#### To do:
1 - In the passage on camel dung, what bacterium is named as the curative agent?
2 - Reproduce the stretch of the camel dung passage from "A FUEL AND A" through "that same disease?".
== Source text ==
A FUEL AND A MEDICINE
In The Deadliest Sport, Miriam tells us she cuts up the cakes of animal dung drying in the courtyard to fuel her distillation apparatus. As an alchemist, she is, after all, intent on purifying her elixir to rejuvenate and extend human life. But if she’d collected the dung of camels instead of horses, she wouldn’t have had to dry it at all. Fresh from the animal, it’s already so dry that it burns evenly, slowly, and almost smokelessly.
But that’s not all! When consumed while still warm and fresh, it has a dramatic healing effect on humans suffering from intestinal illnesses such as dysentery. The curative agent, the bacteria Bacillus subtilis, was identified by the Nazi German medical corps in 1941 after hundreds of their soldiers in North Africa were dying from dysentery. Why weren’t the millions of Arabs living there dying of that same disease?
At the first sign of the disease, diarrhea, the affected Arab would follow a camel, pick up its warm droppings, and swallow them. The symptoms were eliminated almost overnight. (Remember this was before the era of synthetic antibiotics.) And so, the Nazis examined the dung, identified the bacteria, and produced thousands of gallons of the active culture to save their troops dying from dysentery.
Years later, the active culture in capsule form became the leading treatment for dysentery and other intestinal diseases. But by the late 1950s, Americans came to prefer the “wonder drugs” produced by the giant pharmaceutical companies, even though they took three times longer and cost five times more than the capsules of the active culture.
===
== Data below ==
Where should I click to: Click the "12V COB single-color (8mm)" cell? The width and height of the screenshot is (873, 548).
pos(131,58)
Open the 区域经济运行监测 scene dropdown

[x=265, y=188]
===
#### Your written answers:
1 - Bacillus subtilis

2 -
A FUEL AND A MEDICINE
In The Deadliest Sport, Miriam tells us she cuts up the cakes of animal dung drying in the courtyard to fuel her distillation apparatus. As an alchemist, she is, after all, intent on purifying her elixir to rejuvenate and extend human life. But if she’d collected the dung of camels instead of horses, she wouldn’t have had to dry it at all. Fresh from the animal, it’s already so dry that it burns evenly, slowly, and almost smokelessly.
But that’s not all! When consumed while still warm and fresh, it has a dramatic healing effect on humans suffering from intestinal illnesses such as dysentery. The curative agent, the bacteria Bacillus subtilis, was identified by the Nazi German medical corps in 1941 after hundreds of their soldiers in North Africa were dying from dysentery. Why weren’t the millions of Arabs living there dying of that same disease?